#### [ЗАДАНИЯ]
**1.** На что, согласно отрывку о зимней одежде солдат, немец выменял у советского солдата шапку зимой 1942/43 года?
**2.** Продолжите отрывок о зимней одежде и снабжении солдат с того места, где он заканчивается.

#### [ИЗБРАННЫЙ ОТРЫВОК]
_____

Дивизия наступала в южном направлении. Стояли сильные морозы. Температура опускалась до минус 45. Можно себе представить положение солдат, одетых в летнее обмундирование. Наша пропаганда в ту зиму очень много места на страницах газет и в листовках уделяла положению дел с зимней одеждой в немецкой армии. Да, это была правда. Мы видели убитых немецких солдат в соломенных ботах, одетых на кожаные сапоги или ботинки, с укутанными в бабьи платки головами или одетыми под мундиры шерстяными кофтами, отнятыми где-то у населения. Все это так. Но мне кажется, что недостойно осмеивать немецкую армию, когда своя находилась в еще более худшем положении. Немецкие солдаты были одеты в такие же, как и у нас, шинели, но в шерстяные мундиры и шерстяное нательное белье, а на ногах у них были сапоги и шерстяные носки. Мы же в то время были одеты в хлопчатобумажные гимнастерка и брюки и в белье из простынной ткани. На ногах – сапоги или ботинки с обмотками и тонкие хлопчатобумажные портянки. Преимущество у нас было в головных уборах. Шапки-ушанки нам начали выдавать раньше, чем немцам. Надо заметить, что с шапками у них, видно, и в последующие годы дело было поставлено плохо. Я знаю случай, когда зимой 1942/43 года немец выменял у нашего солдата шапку на автомат "шмайссер".
Кроме того, немцам, чтобы спасаться от холода, видимо, было разрешено заниматься мародерством – отбирать у населения теплую одежду и одеяла, что для нас было невозможно. За мародерство у нас расстреливали без суда и следствия, и это, очевидно, было правильно. Не будь такого закона, наша армия разграбила бы все до основания, и тогда не выжить бы мирному населению. И второе: у нас даже в самых трудных условиях не позволялось отступление от установленной формы одежды.
Отмечу еще одно преимущество немецкого солдата перед советским. Немецкий солдат был хозяином на нашей земле. Я уже писал о снабжении действующей армии в зимнюю кампанию 1941/42 года. Наш солдат никогда не чувствовал себя сытым. А голод на морозе переживается намного труднее, чем в тепле. Население же, даже при всей доброте, не могло нас прокормить. Люди сами были полуголодные или голодные. Правда, бывали случаи, когда хозяйка дома варила и ставила нам на стол чугунок картошки в "мундире". Но это было редкостью. Немцы же, как нам казалось, снабжались хорошо. В ранцах убитых, в разбитых повозках и машинах мы всегда находили консервы, черный хлеб длительного хранения, чай и другие продукты. Я не знаю, как много продуктов немецкий солдат получал у своего каптенармуса и почему у него всегда был кусок хлеба про запас, но немецкий солдат мог к тому же брать и у населения все, что ему вздумается, что он и делал. По рассказам местного населения, немцы очень любили сало, масло, кур, молоко. Мы же больше чем на угощение картошкой не рассчитывали.

_____

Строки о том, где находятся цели
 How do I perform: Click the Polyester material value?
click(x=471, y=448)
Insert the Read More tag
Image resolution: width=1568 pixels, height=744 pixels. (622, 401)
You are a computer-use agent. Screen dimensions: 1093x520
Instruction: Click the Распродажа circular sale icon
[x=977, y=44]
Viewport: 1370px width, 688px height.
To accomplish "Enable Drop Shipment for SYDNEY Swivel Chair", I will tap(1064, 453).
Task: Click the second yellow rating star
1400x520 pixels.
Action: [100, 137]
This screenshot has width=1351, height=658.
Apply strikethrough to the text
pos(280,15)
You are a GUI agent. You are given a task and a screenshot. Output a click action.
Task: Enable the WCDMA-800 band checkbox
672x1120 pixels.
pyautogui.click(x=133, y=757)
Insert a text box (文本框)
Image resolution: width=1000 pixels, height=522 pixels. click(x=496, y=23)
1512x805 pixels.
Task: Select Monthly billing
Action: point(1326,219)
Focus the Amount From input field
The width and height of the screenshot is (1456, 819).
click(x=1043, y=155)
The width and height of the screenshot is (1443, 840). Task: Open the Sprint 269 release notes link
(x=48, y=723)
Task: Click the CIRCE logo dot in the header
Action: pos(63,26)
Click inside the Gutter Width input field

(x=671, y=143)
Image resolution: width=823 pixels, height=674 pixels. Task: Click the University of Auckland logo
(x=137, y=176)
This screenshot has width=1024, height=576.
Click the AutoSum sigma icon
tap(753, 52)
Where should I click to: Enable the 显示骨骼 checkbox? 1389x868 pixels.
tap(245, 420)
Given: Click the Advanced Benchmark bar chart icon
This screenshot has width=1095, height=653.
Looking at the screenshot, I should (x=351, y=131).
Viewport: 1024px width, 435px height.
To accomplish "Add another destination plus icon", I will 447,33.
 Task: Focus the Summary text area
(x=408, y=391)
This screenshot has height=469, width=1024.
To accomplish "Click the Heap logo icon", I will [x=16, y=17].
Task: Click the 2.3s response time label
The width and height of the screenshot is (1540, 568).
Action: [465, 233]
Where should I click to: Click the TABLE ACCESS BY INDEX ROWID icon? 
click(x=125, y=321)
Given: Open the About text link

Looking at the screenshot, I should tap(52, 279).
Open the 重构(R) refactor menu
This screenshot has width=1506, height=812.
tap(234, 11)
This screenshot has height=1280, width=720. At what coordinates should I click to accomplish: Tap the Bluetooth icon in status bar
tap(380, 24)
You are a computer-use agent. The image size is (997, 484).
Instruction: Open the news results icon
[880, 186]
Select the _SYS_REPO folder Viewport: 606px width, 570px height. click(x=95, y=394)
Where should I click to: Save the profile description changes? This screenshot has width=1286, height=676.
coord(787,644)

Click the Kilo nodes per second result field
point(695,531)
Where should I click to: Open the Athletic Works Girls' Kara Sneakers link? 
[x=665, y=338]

_____

#### [ОТВЕТЫ]
**1.** На автомат «шмайссер».

**2.**
В первые дни наступления мы освобождали деревни, где дома полностью или частично уцелели. Немцы отступали, оставляя деревни целыми. Мы их занимали и размещались по домам. Командование распределяло улицы или дома по подразделениям, нижестоящие командиры, в свою очередь, – по ротам, взводам и отделениям. В доме можно было обогреться, поесть, если старшина привезет что-нибудь или хозяйка окажется состоятельной, и, конечно, выспаться. Солдат человек нетребовательный. Спали на полу, на лавках и под ними. Иногда в хату набивалось столько солдат и офицеров, что лежали только на боку, лечь на спину места не хватало. Если кому-то надо было выйти в караул или по надобности, он проходил по телам спящих. А иногда места в доме всем не хватало, и тогда оставшиеся без места устраивались в холодных сенях.
Ну вот, улеглись, кажется, можно и выспаться. Ан нет! Через некоторое время кто-то из самых смелых или нетерпеливых поднимается и пробирается к источнику света. Обычно это коптилка. Снимает шинель, гимнастерку и нательную рубаху и приступает к бойке вшей. За ним поднимается второй, третий, четвертый. Окружали коптилку плотным кольцом. Опоздавшие ждали, когда освободится место. Размещение в деревнях – на первый взгляд блаженство – становилось тяжелым испытанием.
Все лето и осень до ноября 1941-го у нас не было вшивости. Мы были грязные, не мылись месяцами, но вшей не было. Весь секрет в том, что, отправляясь на фронт, еще в Чирчике мы вымочили белье, гимнастерки и брюки в мыле "К". К тому же все это время у нас не было контакта с местным населением. И это нас спасало от вшивости.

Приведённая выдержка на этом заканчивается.